DATA FOR THE TASK Block Start

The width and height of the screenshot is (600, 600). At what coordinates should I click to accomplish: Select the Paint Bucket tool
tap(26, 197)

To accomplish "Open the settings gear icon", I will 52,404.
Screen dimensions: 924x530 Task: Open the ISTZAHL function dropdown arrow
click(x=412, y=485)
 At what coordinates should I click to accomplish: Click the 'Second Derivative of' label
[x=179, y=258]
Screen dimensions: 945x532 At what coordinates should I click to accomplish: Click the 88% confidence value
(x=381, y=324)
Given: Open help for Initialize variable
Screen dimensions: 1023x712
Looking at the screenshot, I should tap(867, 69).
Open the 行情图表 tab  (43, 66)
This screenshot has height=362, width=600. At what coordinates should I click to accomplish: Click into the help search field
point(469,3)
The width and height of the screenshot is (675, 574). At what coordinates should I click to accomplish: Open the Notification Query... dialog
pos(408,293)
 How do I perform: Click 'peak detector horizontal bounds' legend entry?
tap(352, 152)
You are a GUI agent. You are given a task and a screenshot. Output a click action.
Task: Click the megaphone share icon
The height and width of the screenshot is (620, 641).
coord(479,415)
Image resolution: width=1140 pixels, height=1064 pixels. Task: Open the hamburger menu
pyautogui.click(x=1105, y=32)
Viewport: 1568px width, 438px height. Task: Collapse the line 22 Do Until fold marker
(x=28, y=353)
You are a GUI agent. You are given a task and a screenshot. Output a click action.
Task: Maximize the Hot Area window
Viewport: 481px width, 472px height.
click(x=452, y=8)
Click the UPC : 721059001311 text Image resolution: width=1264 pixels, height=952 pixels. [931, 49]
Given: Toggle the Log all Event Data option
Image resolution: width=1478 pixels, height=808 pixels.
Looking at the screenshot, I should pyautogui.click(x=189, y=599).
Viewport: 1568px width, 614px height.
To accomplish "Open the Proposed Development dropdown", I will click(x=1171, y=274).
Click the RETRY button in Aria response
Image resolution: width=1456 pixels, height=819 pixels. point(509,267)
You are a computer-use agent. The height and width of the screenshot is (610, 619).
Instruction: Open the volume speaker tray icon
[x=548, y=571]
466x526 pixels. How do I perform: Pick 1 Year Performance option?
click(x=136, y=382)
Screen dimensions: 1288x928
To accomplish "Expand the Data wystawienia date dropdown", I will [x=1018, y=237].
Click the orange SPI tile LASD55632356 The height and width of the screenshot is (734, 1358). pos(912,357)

DATA FOR THE TASK Block End

Restate the records word for word, keeping every line.

The width and height of the screenshot is (600, 600). At what coordinates should I click to accomplish: Select the Paint Bucket tool
tap(26, 197)

To accomplish "Open the settings gear icon", I will 52,404.
Screen dimensions: 924x530 Task: Open the ISTZAHL function dropdown arrow
click(x=412, y=485)
 At what coordinates should I click to accomplish: Click the 'Second Derivative of' label
[x=179, y=258]
Screen dimensions: 945x532 At what coordinates should I click to accomplish: Click the 88% confidence value
(x=381, y=324)
Given: Open help for Initialize variable
Screen dimensions: 1023x712
Looking at the screenshot, I should tap(867, 69).
Open the 行情图表 tab  (43, 66)
This screenshot has height=362, width=600. At what coordinates should I click to accomplish: Click into the help search field
point(469,3)
The width and height of the screenshot is (675, 574). At what coordinates should I click to accomplish: Open the Notification Query... dialog
pos(408,293)
 How do I perform: Click 'peak detector horizontal bounds' legend entry?
tap(352, 152)
You are a GUI agent. You are given a task and a screenshot. Output a click action.
Task: Click the megaphone share icon
The height and width of the screenshot is (620, 641).
coord(479,415)
Image resolution: width=1140 pixels, height=1064 pixels. Task: Open the hamburger menu
pyautogui.click(x=1105, y=32)
Viewport: 1568px width, 438px height. Task: Collapse the line 22 Do Until fold marker
(x=28, y=353)
You are a GUI agent. You are given a task and a screenshot. Output a click action.
Task: Maximize the Hot Area window
Viewport: 481px width, 472px height.
click(x=452, y=8)
Click the UPC : 721059001311 text Image resolution: width=1264 pixels, height=952 pixels. [931, 49]
Given: Toggle the Log all Event Data option
Image resolution: width=1478 pixels, height=808 pixels.
Looking at the screenshot, I should pyautogui.click(x=189, y=599).
Viewport: 1568px width, 614px height.
To accomplish "Open the Proposed Development dropdown", I will click(x=1171, y=274).
Click the RETRY button in Aria response
Image resolution: width=1456 pixels, height=819 pixels. point(509,267)
You are a computer-use agent. The height and width of the screenshot is (610, 619).
Instruction: Open the volume speaker tray icon
[x=548, y=571]
466x526 pixels. How do I perform: Pick 1 Year Performance option?
click(x=136, y=382)
Screen dimensions: 1288x928
To accomplish "Expand the Data wystawienia date dropdown", I will [x=1018, y=237].
Click the orange SPI tile LASD55632356 The height and width of the screenshot is (734, 1358). pos(912,357)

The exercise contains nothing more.